Personenrätsel: Der Harmoniker mit den vielen Leben

Nr. 32 –

«Ihr begeht ein Verbrechen! Sein Kopf ist voll Musik!», hatte ein Gefangener gerufen, als er sah, dass sie den 24-jährigen Mithäftling halb tot prügelten. Die griechischen Folterer hörten tatsächlich auf, aber nur, weil sie keinen weiteren Toten im Straflager auf Makronisos gebrauchen konnten. Sie schafften den Linken, dem sie Rippen gebrochen, ein Knie ausgerenkt und einen Lungenflügel zerstört hatten, nach Athen ins Militärspital. Sollte er doch dort sterben!

Aber der 1925 auf Chios geborene Beamtensohn überlebte den Bürgerkrieg, wie er sieben Jahre zuvor schon die Folterungen der italienischen Besatzer überlebt hatte, die sich ab 1941 in Griechenland breitgemacht hatten. Damals hatte der Partisan einen faschistischen Offizier geohrfeigt und war danach im Gefängnis zum Marxisten geworden.

Als sich 1967 Militärs an die Macht putschten, überlebte er, inzwischen Parlamentarier und Komponist, ein weiteres Mal Haft, Folter und Verbannung; und wieder rettete ihn die Musik. Nicht nur Leonard Bernstein und Dmitri Schostakowitsch forderten die Freilassung des Kollegen. Der internationale Druck war am Ende so gross, dass die Obristen den unbequemen Tuberkulosekranken nach Paris entliessen. Ruhe gab der Volksmusiker natürlich keine, seine Welttourneen gerieten regelmässig zu Anklagen gegen die Diktatur. Als diese 1974 abgewirtschaftet hatte, wurde die Galionsfigur des Widerstands begeistert in Athen empfangen.

Von da an kämpfte er für «die grosse Harmonie»: für Frieden, Gerechtigkeit und Freiheit. Er kandidierte vergeblich für das Athener Bürgermeisteramt, schaffte es als unabhängiger Linker wieder ins Parlament und liess sich einmal für zwei Jahre – er nannte es später einen grossen Fehler – als Minister ohne Geschäftsbereich in eine konservative Regierung einspannen.
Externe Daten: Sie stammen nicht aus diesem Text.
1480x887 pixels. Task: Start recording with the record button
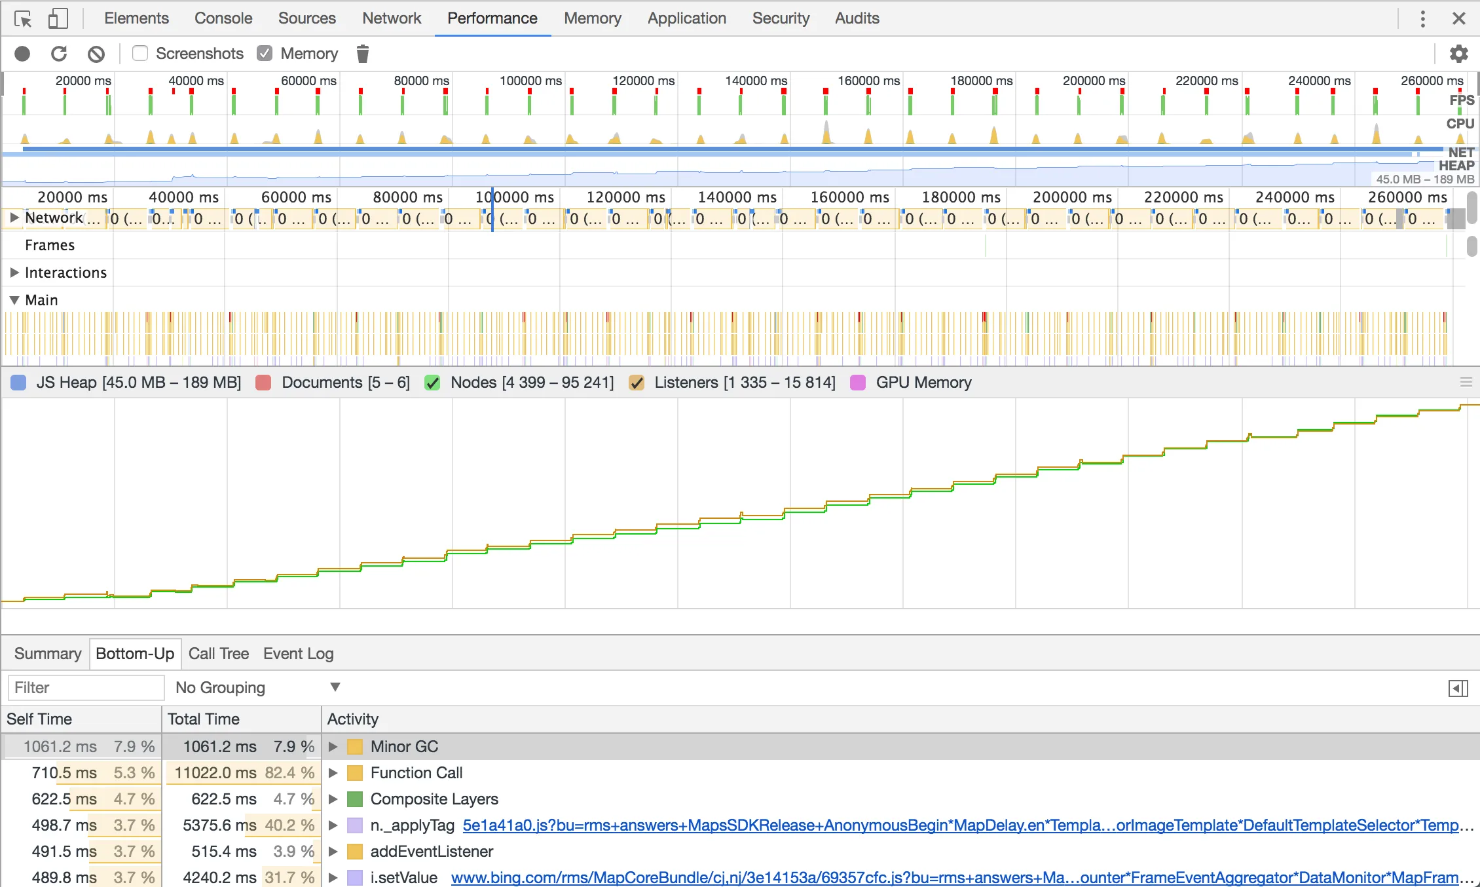point(22,54)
Daneben komponierte er tausend Ballette, Oratorien, Hymnen, Sinfonien, Lieder und Filmmusiken wie die zu «Alexis Sorbas» und «Z». Stiller wurde es erst um ihn, als 2012 seine ohnehin schon ramponierte Lunge bei einer Anti-Troika-Demonstration auf dem Athener Syntagmaplatz eine Tränengasladung abbekam.

Wer ist das neunzigjährige Ehrenmitglied der Europäischen Linken, das sich seit langem für eine griechisch-türkische Verständigung engagiert und im Jahr 2000 für den Friedensnobelpreis nominiert war?

Wir fragten nach dem griechischen Widerstandskämpfer, Politiker, Komponisten 
und Sänger Mikis Theodorakis (*29. Juli 1925). Der entschiedene Gegner der EU-Sparpolitik mischte sich auch in aussenpolitische Debatten ein, indem er etwa einen fairen Prozess für Abdullah Öcalan verlangte, die Nato-Angriffe auf Serbien verurteilte und gegen den Irakkrieg protestierte. Eines seiner bekanntesten Werke ist das Oratorium «Canto General», die Vertonung eines Gedichtzyklus des chilenischen Dichters Pablo Neruda. Am 7. Oktober 2015 treten zu Ehren des Komponisten im Volkshaus Zürich der Sänger George Dalaras und die berühmteste Theodorakis-Interpretin, Maria Farantouri, auf.